WORK INSTRUCTION. Go through the entries below and print, exactly, the lines starting at the one with "京东公益 (401, 2294)" and ending at the one with "箱包 (82, 400)", keeping both ends and no others.

MATERIAL SUPPLIED.
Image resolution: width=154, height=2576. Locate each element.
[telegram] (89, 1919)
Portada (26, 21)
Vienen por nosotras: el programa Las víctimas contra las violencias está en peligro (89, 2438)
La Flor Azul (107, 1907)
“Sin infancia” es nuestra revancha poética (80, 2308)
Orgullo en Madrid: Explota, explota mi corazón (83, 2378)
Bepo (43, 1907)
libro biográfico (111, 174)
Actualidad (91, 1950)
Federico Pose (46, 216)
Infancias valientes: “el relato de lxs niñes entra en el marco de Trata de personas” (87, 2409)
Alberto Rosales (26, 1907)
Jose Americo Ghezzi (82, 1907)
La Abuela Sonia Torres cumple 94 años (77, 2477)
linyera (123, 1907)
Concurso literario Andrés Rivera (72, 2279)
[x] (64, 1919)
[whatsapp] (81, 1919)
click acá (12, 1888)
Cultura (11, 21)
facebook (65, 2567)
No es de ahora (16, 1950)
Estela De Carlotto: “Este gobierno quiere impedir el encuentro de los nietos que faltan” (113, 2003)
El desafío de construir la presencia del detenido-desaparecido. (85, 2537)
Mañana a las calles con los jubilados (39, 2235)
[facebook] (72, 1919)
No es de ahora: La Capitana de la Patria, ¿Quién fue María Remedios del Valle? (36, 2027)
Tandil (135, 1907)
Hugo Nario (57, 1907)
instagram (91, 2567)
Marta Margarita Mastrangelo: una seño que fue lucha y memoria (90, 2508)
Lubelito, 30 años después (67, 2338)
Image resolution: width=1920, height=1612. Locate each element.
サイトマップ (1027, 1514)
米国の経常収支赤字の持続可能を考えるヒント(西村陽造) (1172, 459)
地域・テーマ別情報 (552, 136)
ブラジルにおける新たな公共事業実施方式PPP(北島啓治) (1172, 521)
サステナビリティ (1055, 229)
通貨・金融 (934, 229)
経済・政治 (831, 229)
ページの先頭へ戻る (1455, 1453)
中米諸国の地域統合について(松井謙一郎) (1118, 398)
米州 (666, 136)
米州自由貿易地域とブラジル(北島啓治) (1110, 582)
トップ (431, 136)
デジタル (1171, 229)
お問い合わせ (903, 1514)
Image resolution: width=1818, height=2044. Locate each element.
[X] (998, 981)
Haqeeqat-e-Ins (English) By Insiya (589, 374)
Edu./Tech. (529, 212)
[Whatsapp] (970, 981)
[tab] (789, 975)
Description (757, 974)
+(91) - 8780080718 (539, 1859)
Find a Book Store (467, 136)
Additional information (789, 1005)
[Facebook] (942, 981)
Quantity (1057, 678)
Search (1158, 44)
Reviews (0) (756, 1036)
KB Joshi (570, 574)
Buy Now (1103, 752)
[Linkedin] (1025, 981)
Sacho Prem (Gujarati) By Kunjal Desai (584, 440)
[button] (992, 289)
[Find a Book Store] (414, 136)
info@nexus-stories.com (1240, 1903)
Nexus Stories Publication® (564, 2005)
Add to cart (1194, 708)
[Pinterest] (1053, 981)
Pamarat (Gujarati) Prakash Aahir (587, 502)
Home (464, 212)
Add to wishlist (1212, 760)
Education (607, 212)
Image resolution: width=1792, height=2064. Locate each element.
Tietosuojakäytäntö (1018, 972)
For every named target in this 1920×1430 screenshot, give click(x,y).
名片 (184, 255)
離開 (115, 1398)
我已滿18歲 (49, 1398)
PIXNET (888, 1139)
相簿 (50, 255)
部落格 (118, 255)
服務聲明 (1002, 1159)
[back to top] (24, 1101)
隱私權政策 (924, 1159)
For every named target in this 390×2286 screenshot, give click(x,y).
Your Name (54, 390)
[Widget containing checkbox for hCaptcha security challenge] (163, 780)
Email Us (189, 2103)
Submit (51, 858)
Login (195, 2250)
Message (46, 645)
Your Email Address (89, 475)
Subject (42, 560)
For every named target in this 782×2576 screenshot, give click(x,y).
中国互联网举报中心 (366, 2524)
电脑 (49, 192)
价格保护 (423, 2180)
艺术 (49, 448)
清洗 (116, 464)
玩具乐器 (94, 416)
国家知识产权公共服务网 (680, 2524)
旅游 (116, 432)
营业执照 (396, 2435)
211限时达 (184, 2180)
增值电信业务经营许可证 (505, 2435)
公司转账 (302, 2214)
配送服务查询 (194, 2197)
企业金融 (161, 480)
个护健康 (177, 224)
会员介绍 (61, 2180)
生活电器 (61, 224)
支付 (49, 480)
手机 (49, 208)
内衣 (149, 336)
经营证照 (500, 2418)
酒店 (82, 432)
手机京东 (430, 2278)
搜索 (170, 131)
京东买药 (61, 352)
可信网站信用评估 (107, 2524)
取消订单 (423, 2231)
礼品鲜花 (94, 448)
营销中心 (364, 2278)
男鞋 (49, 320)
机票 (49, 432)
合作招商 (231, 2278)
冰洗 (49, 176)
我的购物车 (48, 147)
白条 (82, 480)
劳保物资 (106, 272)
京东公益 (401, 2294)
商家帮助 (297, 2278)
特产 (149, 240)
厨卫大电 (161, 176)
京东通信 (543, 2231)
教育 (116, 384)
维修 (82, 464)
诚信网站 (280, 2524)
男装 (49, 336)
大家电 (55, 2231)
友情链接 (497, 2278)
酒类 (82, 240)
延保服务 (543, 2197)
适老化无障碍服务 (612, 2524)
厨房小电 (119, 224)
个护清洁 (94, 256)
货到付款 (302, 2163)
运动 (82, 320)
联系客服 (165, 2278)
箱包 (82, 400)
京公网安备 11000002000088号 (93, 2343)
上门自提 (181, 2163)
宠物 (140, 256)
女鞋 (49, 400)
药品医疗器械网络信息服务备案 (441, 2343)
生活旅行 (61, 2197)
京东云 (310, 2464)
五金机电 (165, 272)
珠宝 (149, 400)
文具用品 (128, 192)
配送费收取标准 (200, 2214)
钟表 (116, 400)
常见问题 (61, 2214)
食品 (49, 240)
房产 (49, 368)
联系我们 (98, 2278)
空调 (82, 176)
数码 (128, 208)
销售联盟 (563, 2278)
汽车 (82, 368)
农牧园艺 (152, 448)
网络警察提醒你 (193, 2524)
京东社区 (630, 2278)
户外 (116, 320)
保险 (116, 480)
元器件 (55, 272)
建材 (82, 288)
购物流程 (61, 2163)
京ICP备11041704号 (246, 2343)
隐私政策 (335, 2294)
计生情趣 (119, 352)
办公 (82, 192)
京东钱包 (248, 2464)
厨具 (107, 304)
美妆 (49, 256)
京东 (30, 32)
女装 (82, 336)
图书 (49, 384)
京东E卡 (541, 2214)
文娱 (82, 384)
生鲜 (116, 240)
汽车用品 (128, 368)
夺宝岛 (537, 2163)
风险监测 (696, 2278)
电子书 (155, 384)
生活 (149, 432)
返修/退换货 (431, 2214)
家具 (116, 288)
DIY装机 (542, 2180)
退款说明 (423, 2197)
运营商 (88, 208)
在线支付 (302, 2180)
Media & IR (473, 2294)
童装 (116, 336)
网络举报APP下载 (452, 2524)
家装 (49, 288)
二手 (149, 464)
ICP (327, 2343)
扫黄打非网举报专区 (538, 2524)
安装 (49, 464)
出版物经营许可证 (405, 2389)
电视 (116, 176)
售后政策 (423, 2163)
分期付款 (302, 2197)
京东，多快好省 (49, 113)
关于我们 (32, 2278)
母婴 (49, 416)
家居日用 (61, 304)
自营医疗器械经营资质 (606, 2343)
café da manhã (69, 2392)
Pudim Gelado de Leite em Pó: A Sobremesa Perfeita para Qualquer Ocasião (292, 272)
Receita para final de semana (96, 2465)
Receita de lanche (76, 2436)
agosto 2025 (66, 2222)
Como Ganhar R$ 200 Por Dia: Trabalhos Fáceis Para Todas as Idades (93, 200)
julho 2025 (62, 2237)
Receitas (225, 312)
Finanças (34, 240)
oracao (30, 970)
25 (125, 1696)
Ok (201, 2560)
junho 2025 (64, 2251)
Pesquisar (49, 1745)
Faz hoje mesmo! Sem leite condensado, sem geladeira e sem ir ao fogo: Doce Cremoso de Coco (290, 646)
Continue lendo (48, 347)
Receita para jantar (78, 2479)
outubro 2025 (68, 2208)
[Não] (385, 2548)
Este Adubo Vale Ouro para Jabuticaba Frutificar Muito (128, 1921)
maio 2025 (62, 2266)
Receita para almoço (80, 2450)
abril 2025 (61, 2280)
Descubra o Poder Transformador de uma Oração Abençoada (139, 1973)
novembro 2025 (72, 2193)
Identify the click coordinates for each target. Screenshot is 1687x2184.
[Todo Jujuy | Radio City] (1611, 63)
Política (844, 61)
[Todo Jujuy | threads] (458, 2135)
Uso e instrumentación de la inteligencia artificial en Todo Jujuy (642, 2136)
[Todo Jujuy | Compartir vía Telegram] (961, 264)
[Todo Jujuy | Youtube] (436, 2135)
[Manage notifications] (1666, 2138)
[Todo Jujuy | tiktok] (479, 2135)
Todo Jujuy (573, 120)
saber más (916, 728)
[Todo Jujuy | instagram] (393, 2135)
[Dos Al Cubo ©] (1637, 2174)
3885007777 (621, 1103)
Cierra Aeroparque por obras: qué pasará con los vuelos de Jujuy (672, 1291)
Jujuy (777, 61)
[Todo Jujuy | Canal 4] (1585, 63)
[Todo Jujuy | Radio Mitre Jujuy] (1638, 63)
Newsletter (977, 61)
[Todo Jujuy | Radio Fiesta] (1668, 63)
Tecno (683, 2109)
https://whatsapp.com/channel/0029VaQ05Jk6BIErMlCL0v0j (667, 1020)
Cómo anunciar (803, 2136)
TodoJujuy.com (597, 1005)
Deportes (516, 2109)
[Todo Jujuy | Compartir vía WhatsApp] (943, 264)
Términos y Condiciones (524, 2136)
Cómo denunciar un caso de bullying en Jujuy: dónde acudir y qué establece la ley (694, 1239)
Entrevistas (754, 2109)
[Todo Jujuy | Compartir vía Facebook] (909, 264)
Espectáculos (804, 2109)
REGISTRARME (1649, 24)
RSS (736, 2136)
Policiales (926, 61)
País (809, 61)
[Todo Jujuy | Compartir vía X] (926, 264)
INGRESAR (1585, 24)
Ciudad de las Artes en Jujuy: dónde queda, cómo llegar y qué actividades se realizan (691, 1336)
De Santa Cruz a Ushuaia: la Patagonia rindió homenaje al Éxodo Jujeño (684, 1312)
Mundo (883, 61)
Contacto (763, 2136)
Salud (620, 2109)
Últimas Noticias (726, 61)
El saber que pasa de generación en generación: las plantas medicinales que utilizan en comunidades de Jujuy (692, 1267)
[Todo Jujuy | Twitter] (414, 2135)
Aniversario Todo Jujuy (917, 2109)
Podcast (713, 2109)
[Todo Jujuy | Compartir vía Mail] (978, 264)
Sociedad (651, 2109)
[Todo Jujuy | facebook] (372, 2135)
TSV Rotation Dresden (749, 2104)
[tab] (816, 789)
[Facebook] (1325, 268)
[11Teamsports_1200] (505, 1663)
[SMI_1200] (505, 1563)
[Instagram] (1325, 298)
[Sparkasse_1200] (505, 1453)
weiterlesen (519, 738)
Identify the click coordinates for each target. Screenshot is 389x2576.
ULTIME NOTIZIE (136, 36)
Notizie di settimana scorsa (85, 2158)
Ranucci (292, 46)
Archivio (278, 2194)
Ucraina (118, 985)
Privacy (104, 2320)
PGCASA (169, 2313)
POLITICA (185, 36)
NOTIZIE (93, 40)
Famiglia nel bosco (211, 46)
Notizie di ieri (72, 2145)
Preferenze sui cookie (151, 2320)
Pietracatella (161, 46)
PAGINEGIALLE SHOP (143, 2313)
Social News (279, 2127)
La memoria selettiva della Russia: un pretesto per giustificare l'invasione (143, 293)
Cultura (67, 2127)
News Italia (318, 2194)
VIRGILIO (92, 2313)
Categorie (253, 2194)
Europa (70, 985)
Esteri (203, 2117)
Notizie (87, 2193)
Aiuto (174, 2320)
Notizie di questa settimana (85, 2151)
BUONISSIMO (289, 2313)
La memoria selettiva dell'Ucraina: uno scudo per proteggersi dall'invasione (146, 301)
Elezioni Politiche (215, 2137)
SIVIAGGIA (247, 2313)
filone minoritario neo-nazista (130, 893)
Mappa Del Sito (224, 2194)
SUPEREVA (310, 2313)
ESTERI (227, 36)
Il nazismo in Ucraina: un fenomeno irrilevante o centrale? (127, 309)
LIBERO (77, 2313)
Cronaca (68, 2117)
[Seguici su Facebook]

EXERCISE RESULT.
京东公益 (401, 2294)
商家帮助 (297, 2278)
特产 (149, 240)
厨卫大电 (161, 176)
京东通信 (543, 2231)
教育 (116, 384)
维修 (82, 464)
诚信网站 (280, 2524)
男装 (49, 336)
大家电 (55, 2231)
友情链接 (497, 2278)
酒类 (82, 240)
延保服务 (543, 2197)
适老化无障碍服务 (612, 2524)
厨房小电 (119, 224)
个护清洁 (94, 256)
货到付款 (302, 2163)
运动 (82, 320)
联系客服 (165, 2278)
箱包 (82, 400)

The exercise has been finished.